Le Farmtruck nous a rejoint.
L'occasion révée pour un moment de confort autour d'un petit film.
La DH 11 avril 2003 (11
ans avant notre passage)
Un
îlot entier visiblement aux proies des squatters et amateurs de sardines grillées.
Un
comité de quartier se plaint de l'état et de l'usage de certains terrains privés laissés en friche .
«Cela fait 40 ans que cela dure, se plaint Danielle Lauters, membre du comité de quartier Van Volxem-Tropiques-Delta. Le propriétaire n'a jamais entretenu ses terrains. Aujourd'hui, ils ressemblent à des bidonvilles. il n'est pas normal que nous soyons sans cesse dérangés par ces désagréments.»
Ces désagréments sont en effet visiblement causés par la présence de jeunes - ou de moins jeunes - venant entretenir un petit potager, élever quelques poules ou lapins ou se taper un petit barbecue à la sardine dès qu'il fait beau. «On ne sait même pas si les gens qui bénéficient des parcelles paient un loyer ou viennent squatter les terrains comme ça, sans rien dire à personne. »
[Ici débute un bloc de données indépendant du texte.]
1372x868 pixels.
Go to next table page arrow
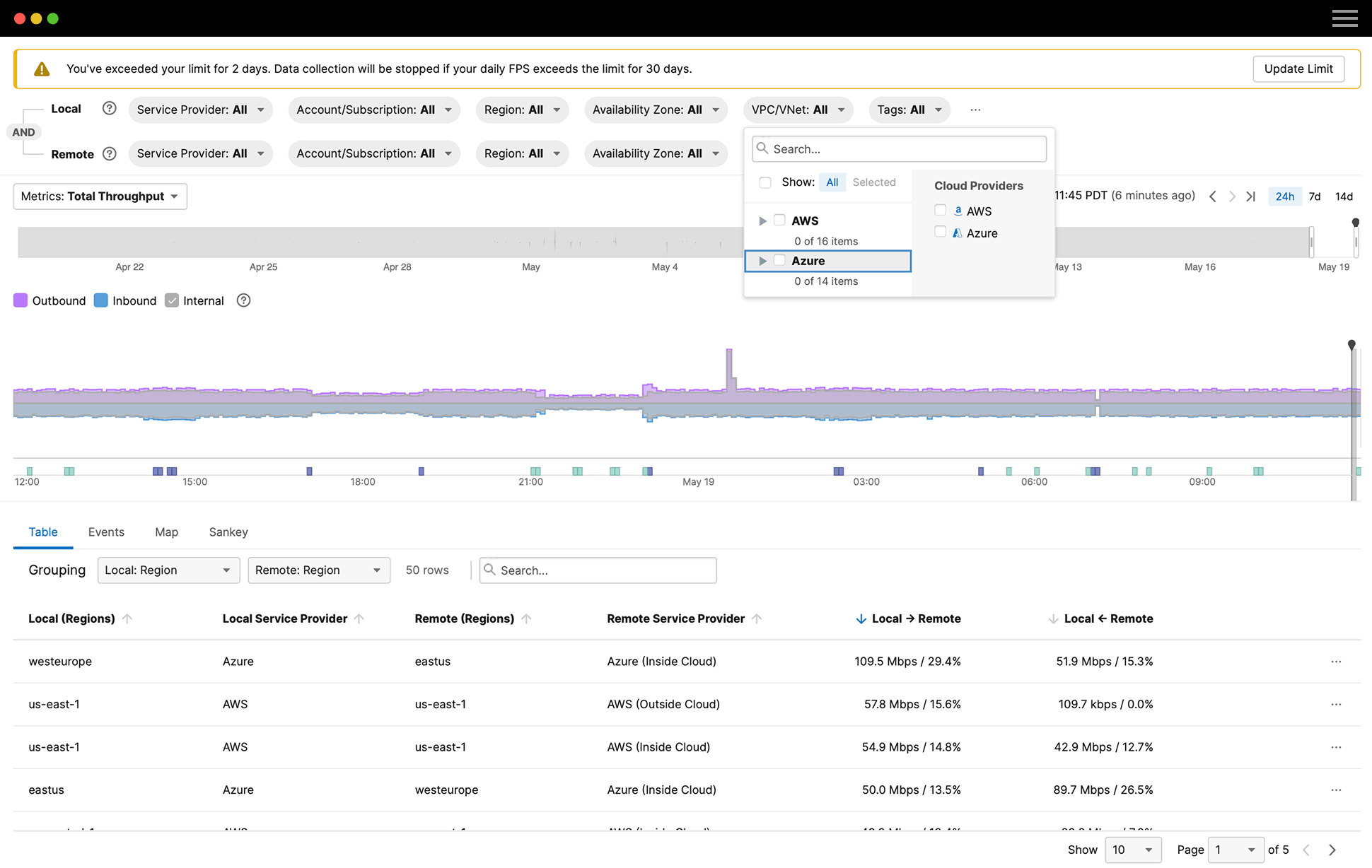click(1332, 850)
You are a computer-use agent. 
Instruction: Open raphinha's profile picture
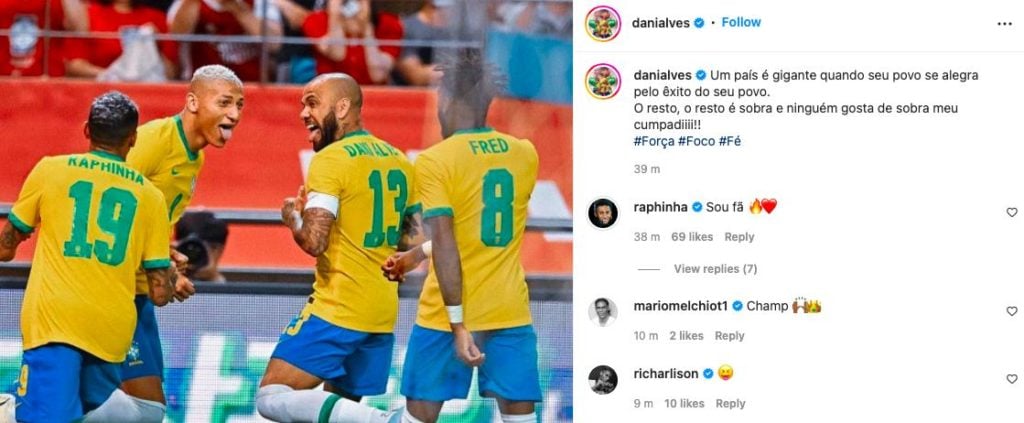point(603,213)
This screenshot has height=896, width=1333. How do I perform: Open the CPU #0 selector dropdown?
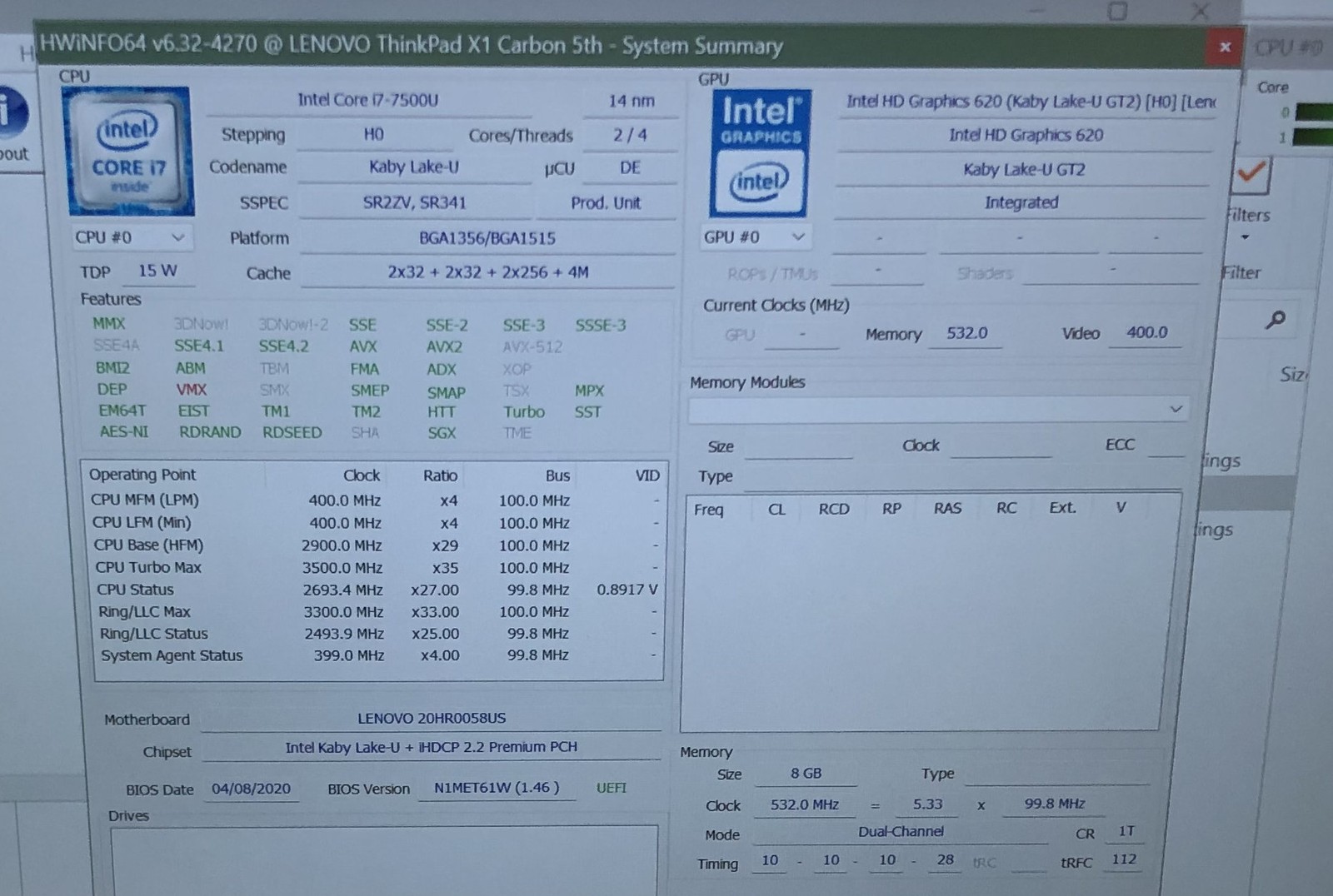(x=131, y=237)
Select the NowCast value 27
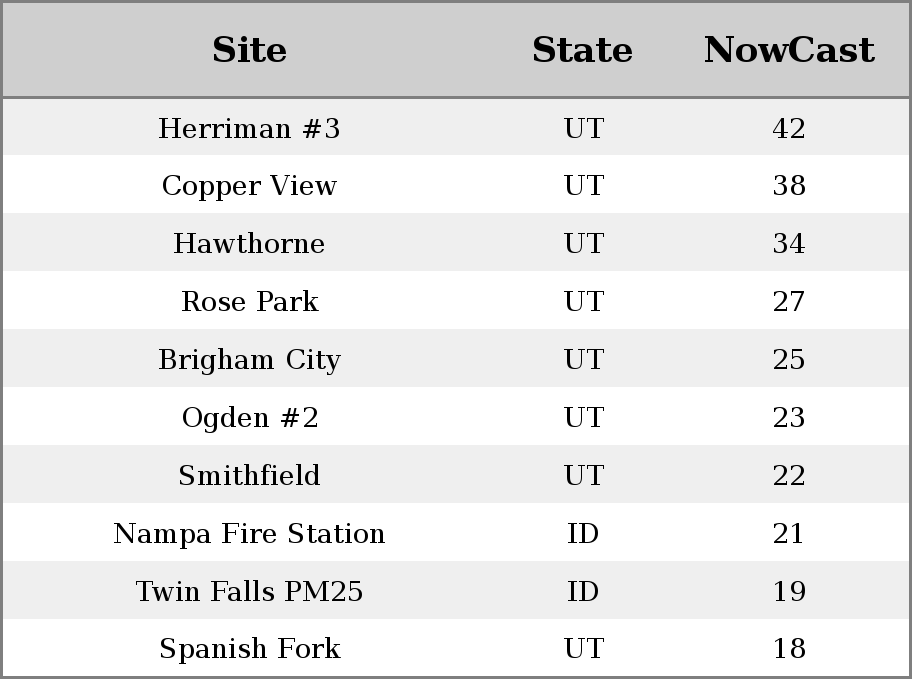This screenshot has width=912, height=679. pyautogui.click(x=789, y=301)
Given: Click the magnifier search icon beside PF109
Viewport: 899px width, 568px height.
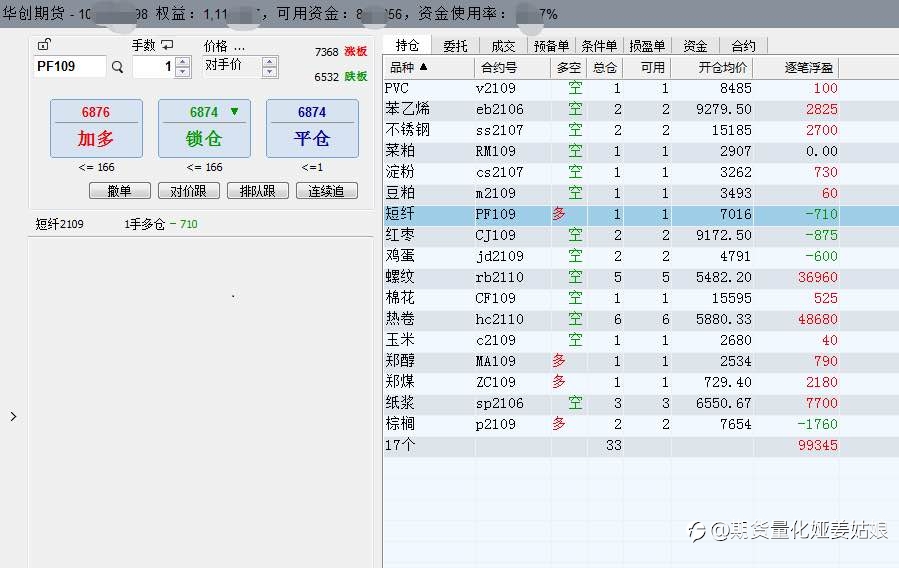Looking at the screenshot, I should tap(118, 67).
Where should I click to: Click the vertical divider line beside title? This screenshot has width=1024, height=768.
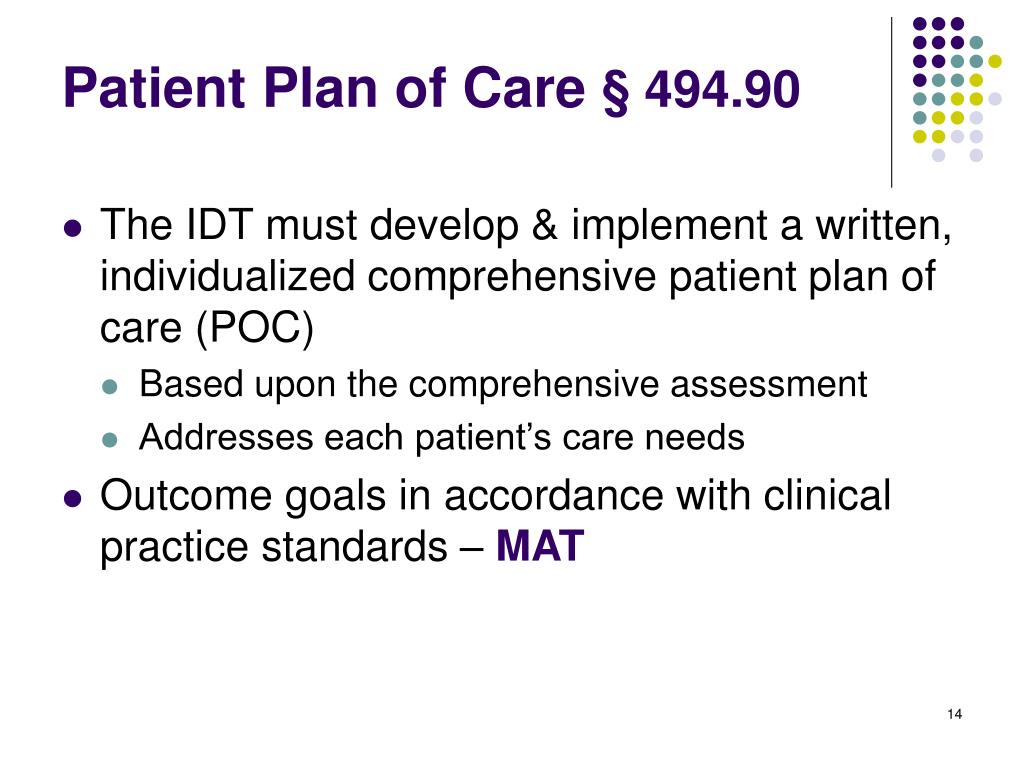click(891, 103)
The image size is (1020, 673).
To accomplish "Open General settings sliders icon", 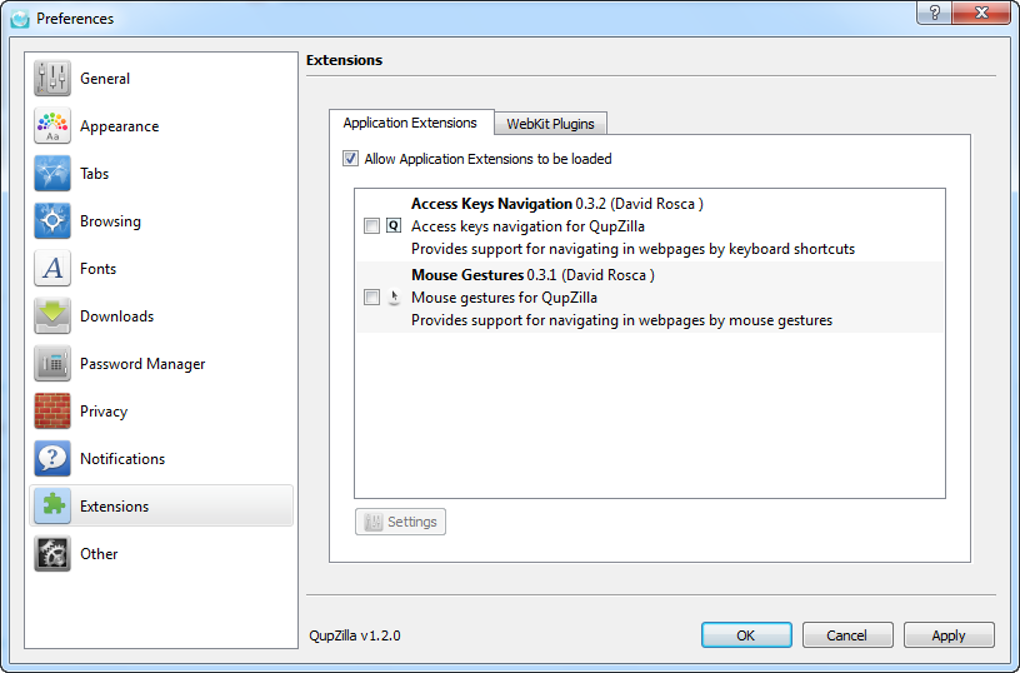I will pyautogui.click(x=52, y=79).
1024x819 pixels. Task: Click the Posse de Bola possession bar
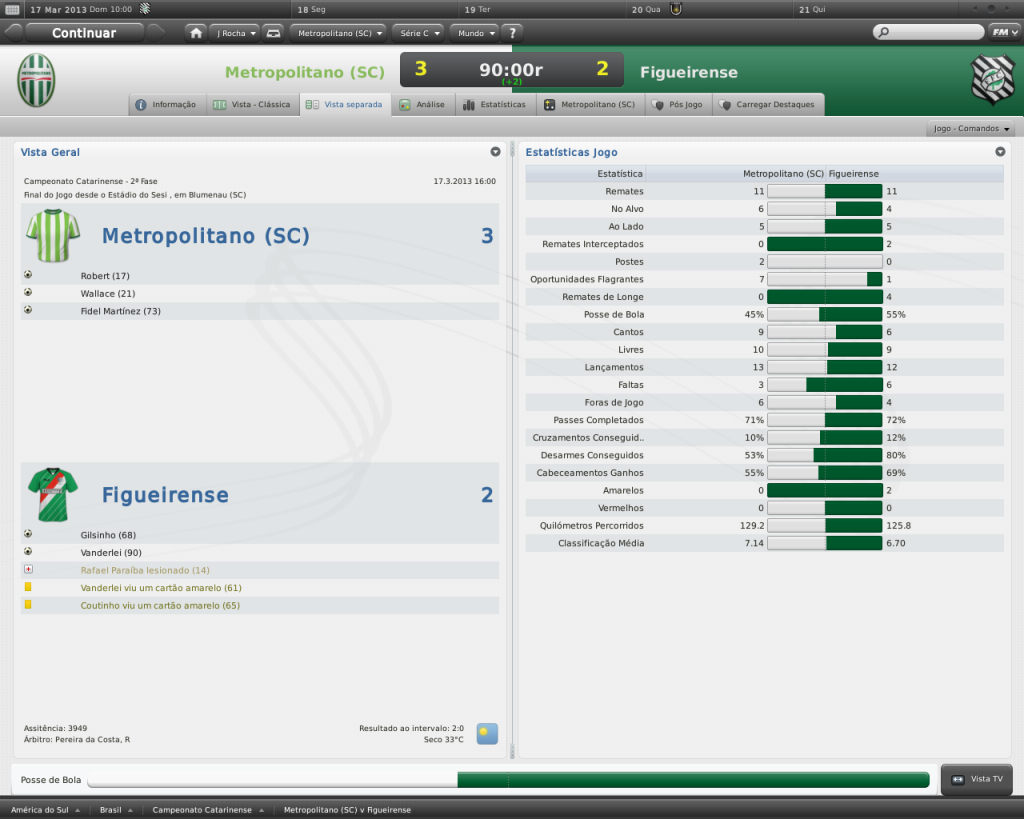point(508,779)
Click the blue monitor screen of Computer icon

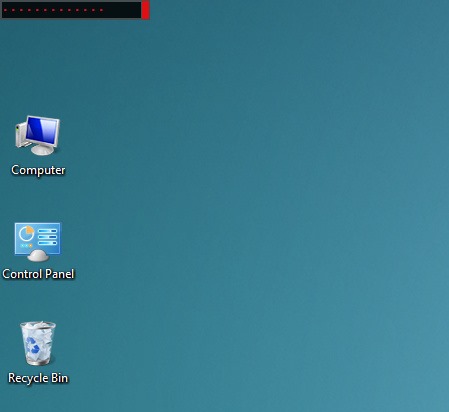click(x=41, y=131)
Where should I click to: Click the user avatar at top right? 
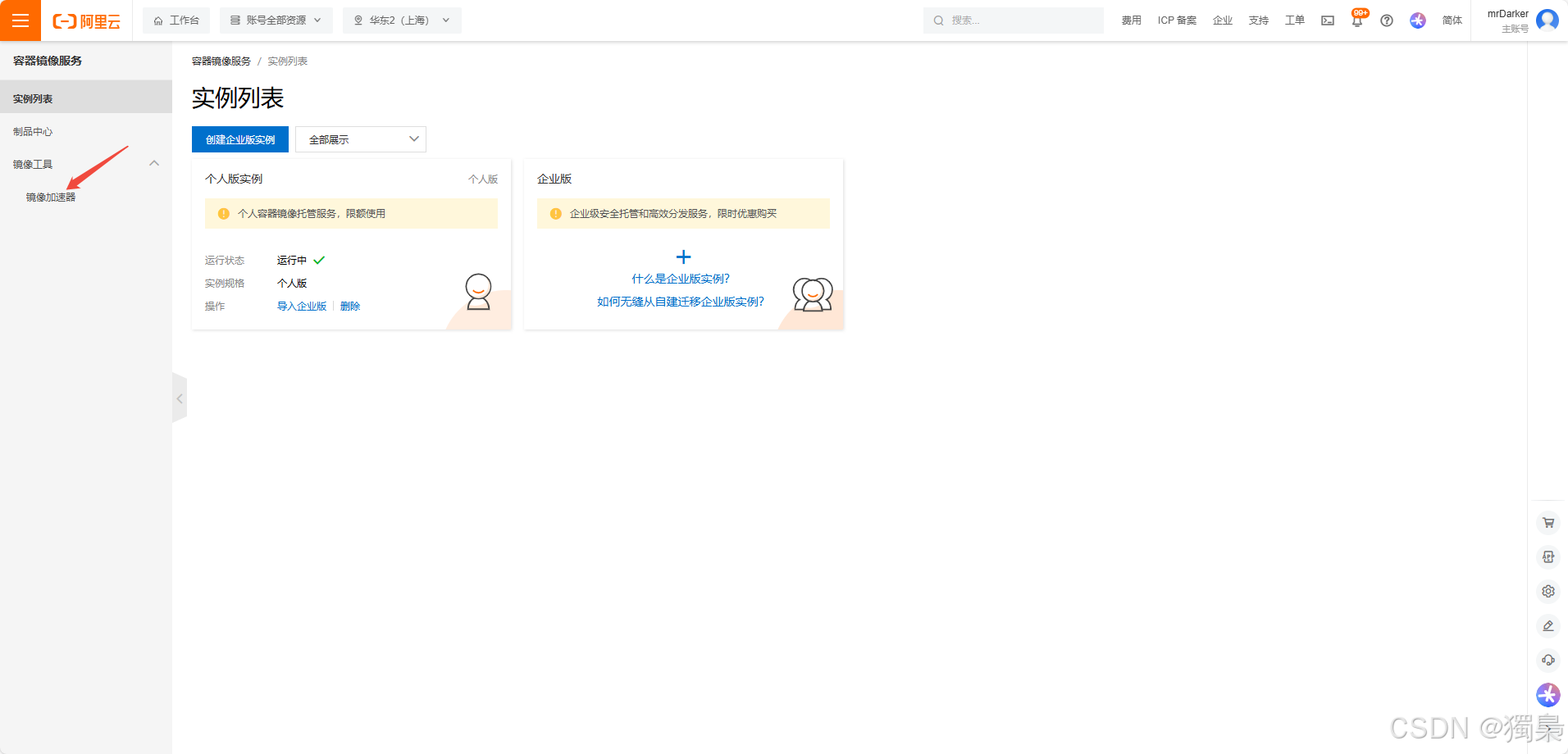1547,20
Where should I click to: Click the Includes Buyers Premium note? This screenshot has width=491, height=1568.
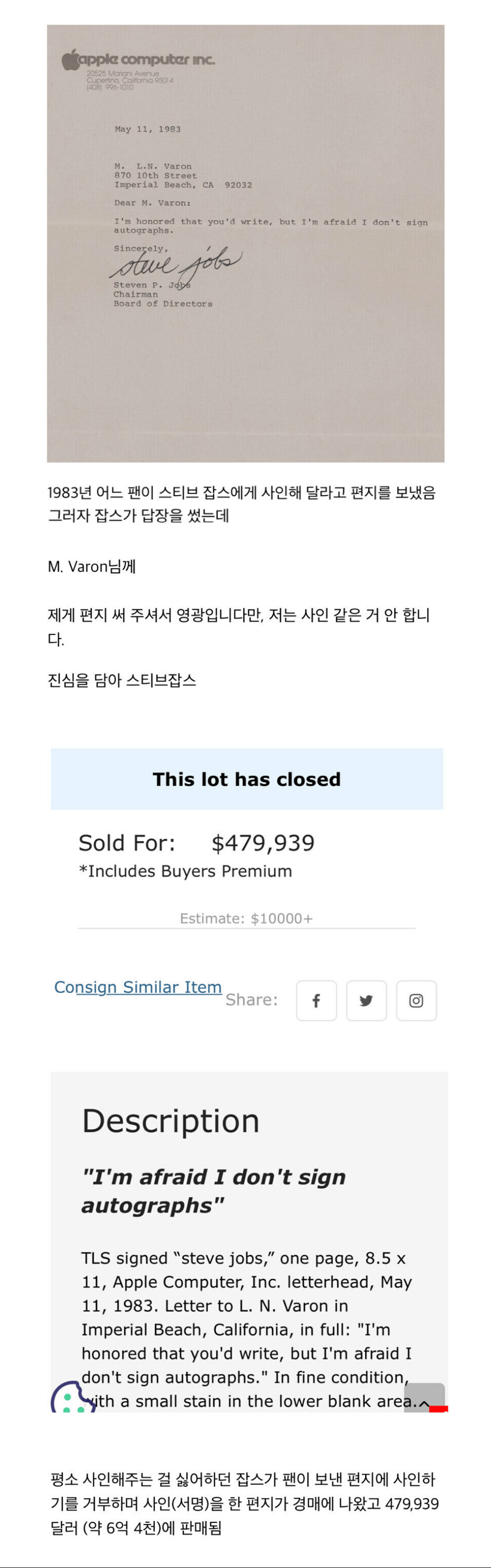click(x=185, y=871)
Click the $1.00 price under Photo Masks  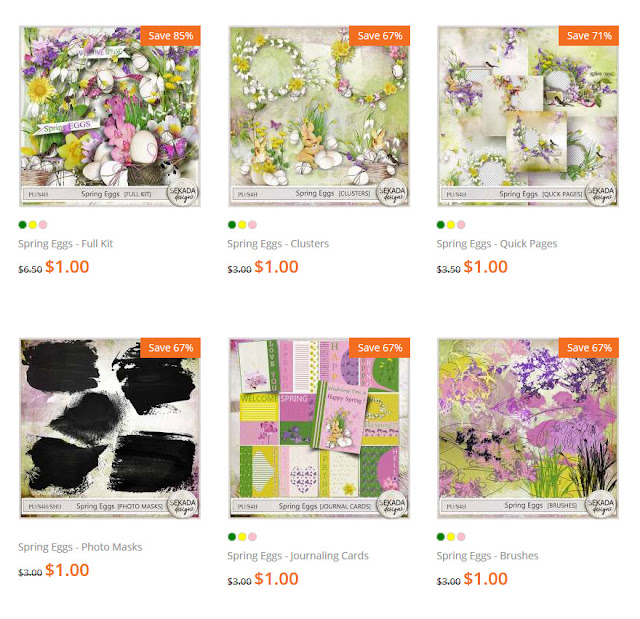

« Ces terrains étant privés, la commune peut seulement exiger la taxe sur les terrains abandonnés.»
« l'insalubrité que créent ces cabanes, poules et autres lapins
s'ajoute désormais un sentiment d'insécurité de plus en plus grand»,
ajoute Danielle Lauters.
l'IBGE, n'a apparemment pas pu intervenir. Quant à la police, «on lui demande tellement souvent de venir qu'ils en ont assez».
Quelques semaines plus tard, les voisins mécontents ont enfin obtenu ce qu'ils voulaient.
"Faire vivre les interstices : une cour minérale délaissée, retrouvée sur la route nous offre un espace de jeux. Des pneus, un frisbee, des crayons, des briques fragmentés, les échos des immeubles qui l’entourent, les regards curieux des habitants. Un terrain pour 123 soleil? ‘cache-soleil’."
Même si l'idée de discrétion nous à guidée dès la première édition, peu à peu nous nous rendons compte que les deux réactions que nous rencontrons sont l’intérêt ou l’indifférence mais jusqu'ici jamais le rejet.
"Les gens gens on tendance à oublier qu'un des intérêts de la ville est l’anonymat. En ville tu n'es pas comme dans un village ou tout le monde t'épie, où tout le monde sait ou croit savoir qui tu es. Ça vaut pour tes voisins mais aussi pour ta famille et tes proches. Tu peux vivre comme tu l’entends, être qui tu souhaites sans avoir besoin de partir loin."
Mais, niveau
fraîcheur, c'est le canal qui gagne.
Le ponton du club d'aviron "les régates" est nettement
moins prétentieux et moins royal que son équivalent de Bruxellois-Est.
Le soleil se couche peux à peu sur le paysage mi-campagne mi-industrie.
Le « ring » que l'on voit au loin nous assure que nous sommes
encore bien dans Bruxelles.
Toujours plus à l'Ouest !
Cette fois nous atteignons les limite de Bruxelles, nous passons le ring.
Nous découvrons un étrange entrelacement entre chemins publics, routes, champs et terrains du « royal amical Anderlecht golf club ». De nouveau les superficies de ses espaces clos semblent insensées aux vues du discours récurant : nécessité de densité, plus de place dans Bruxelles, il nous faut des tours,...
C'est l'occasion d'un moment de détente et de contemplation.
La notion du rapport nature-ville et leurs connotations ont été une thématique fortement présente tout au long du voyage. Est-on toujours dans la ville si l’on se trouve dans un champ, à la frontière de la campagne /à la lisière entre terrains vagues et espaces déterminées qui selon la carte correspond à la (limite) de la région de Bruxelles capitale?
Aujourd'hui nous n'irons pas loin, l'important est de préparer l'accueil des participants pour le gala de clôture,
Le lieu est rapidement trouvé, reste à y créer une atmosphère adéquate.